Today's header's perhaps more adequate to discussing what I did to the unicorn in the park ; but I'm irreverent and so therefore adequacy be damned. We'll talk instead of Meet Me in St. Louisi, a very... milquetoast production. It's soothing, I suppose, after a fashion, this imaginary world wherein the greatest possible conflict's someone having misunderstood something, and even then coming braced in a package with an absolute guarantee that it'll be benign in any possible perspective excepting pretense for the sake of pretending otherwise, and also readily remedied, as if by itself pretty much.

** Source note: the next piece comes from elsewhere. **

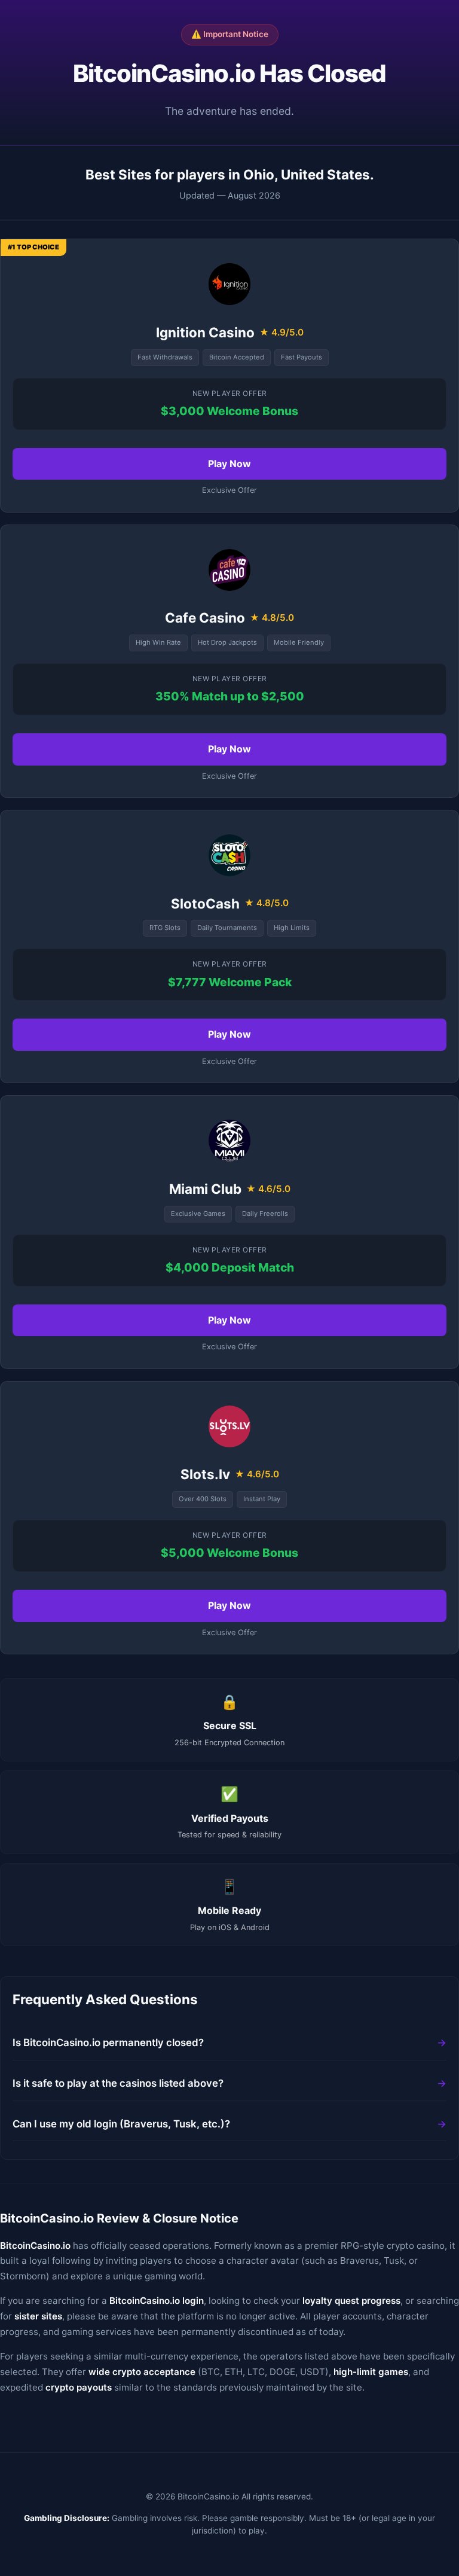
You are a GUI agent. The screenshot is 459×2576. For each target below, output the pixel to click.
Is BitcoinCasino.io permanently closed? (108, 2042)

The singin's alright, I guess ; the dancing mostly absent. Otherwise there's the simpy male as per early 1900s Americana conventions -- the nominal "head of a household", though in practice his wife's more a subby to the maid than a maid to her husband -- and the eager young cunts looking for the filling of their belly... the usual stuff of underclass life. A very small film about a very small world with very small "problems" invented for the sake of me-too-ing it.
I'm mostly reviewing the thing because I have much better, closer and immediate-r access to the bare skins of life itself, though I'll say this much for Meet Me in St. Louis : when it comes to "find something to screen behind the whores whoring", it beats the pants off most porn out there. Most porn out there. That's gotta cunt for something, aite ?———
- 1944, by Vincente Minnelli, with Frances Ethel Gumm of Grand Rapids, Minnesota (whom you know as Judy Garland) and... Lucille Bremer, I guess. She'd be a lot closer to okay if she were doing her corseting scene bare cunt, like normal fucking women. They're cute though, the young one's mimicking sitting her butt down on a dong for the very first time pretty much exactly.